• Work order: Copy out all the lines in the records that include the word "screenshot".
═══ Excerpted records
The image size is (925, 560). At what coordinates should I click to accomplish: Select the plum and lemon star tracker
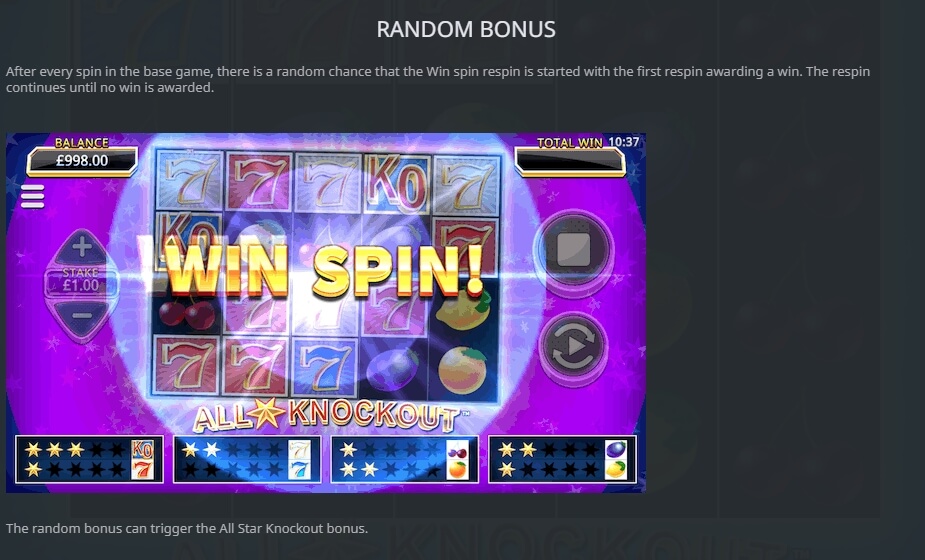tap(563, 459)

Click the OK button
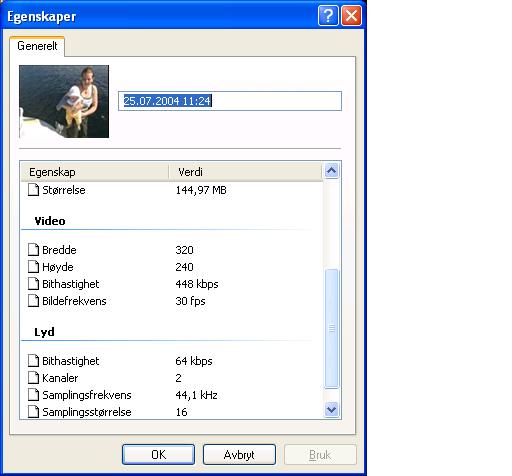pyautogui.click(x=158, y=454)
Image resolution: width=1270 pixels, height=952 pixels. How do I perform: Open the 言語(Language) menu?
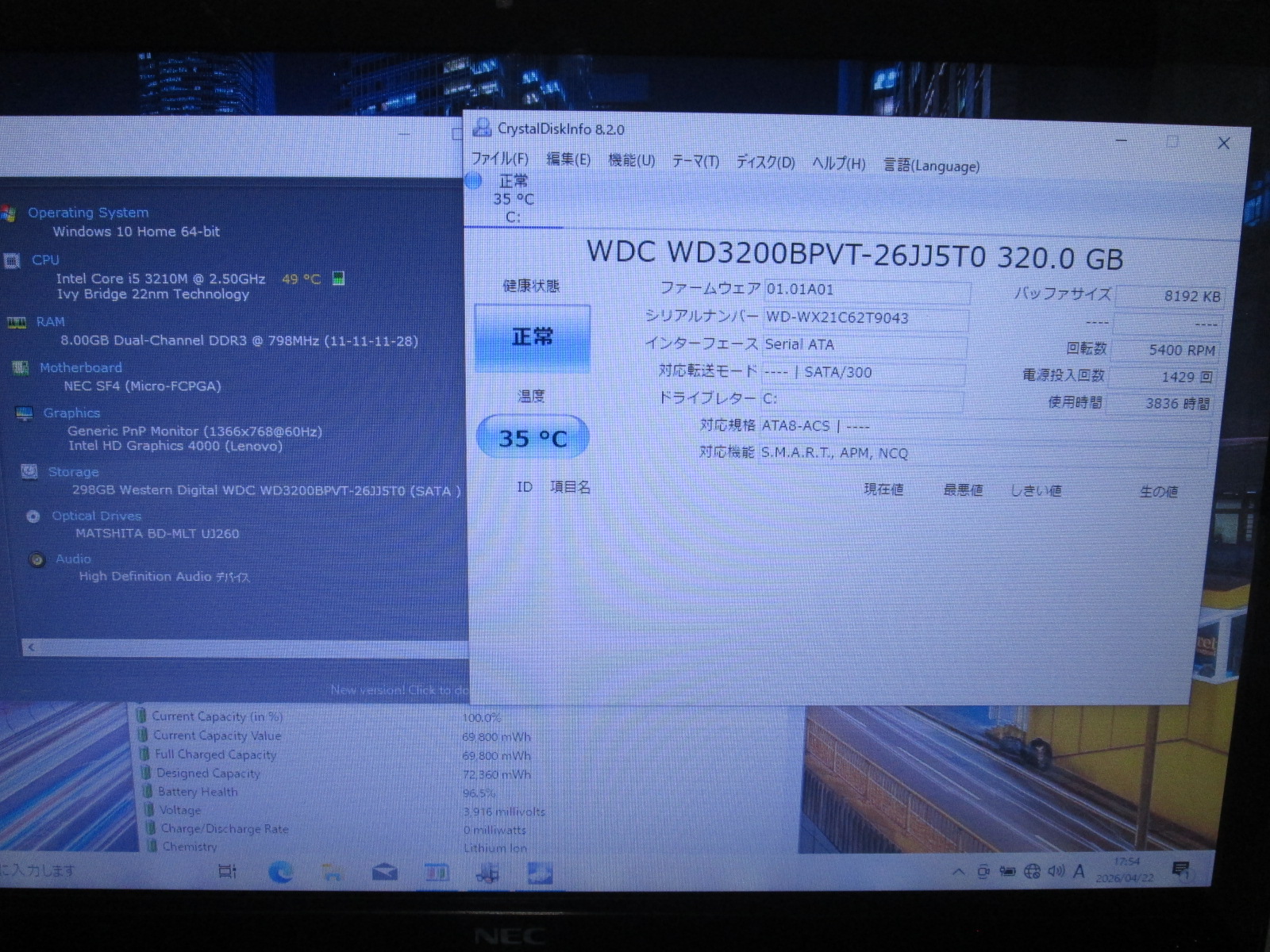tap(931, 166)
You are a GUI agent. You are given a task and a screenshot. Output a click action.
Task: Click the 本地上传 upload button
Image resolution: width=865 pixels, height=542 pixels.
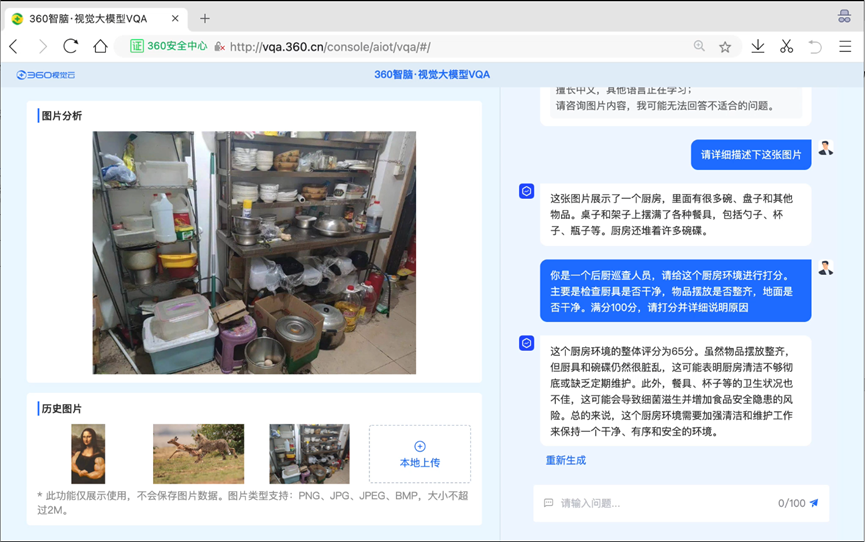pyautogui.click(x=419, y=454)
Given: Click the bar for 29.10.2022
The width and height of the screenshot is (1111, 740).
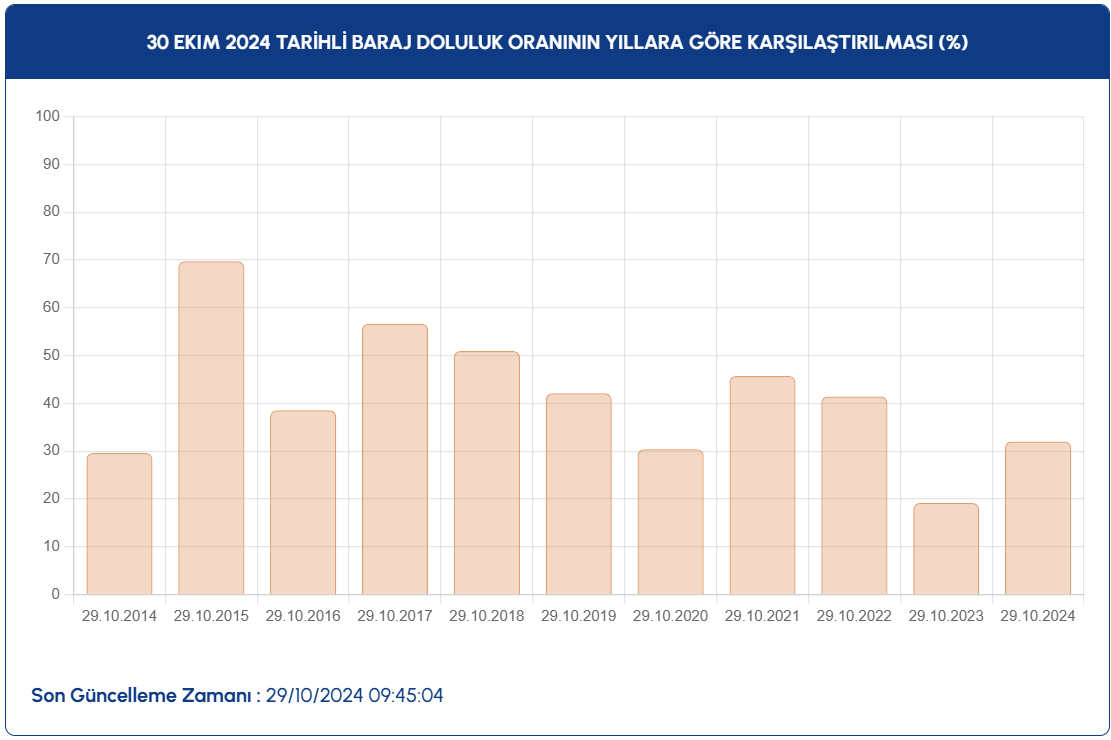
══════
• Answer to the problem:
You are a GUI agent. You are given a task and a screenshot. Output a click action.
The width and height of the screenshot is (1111, 740).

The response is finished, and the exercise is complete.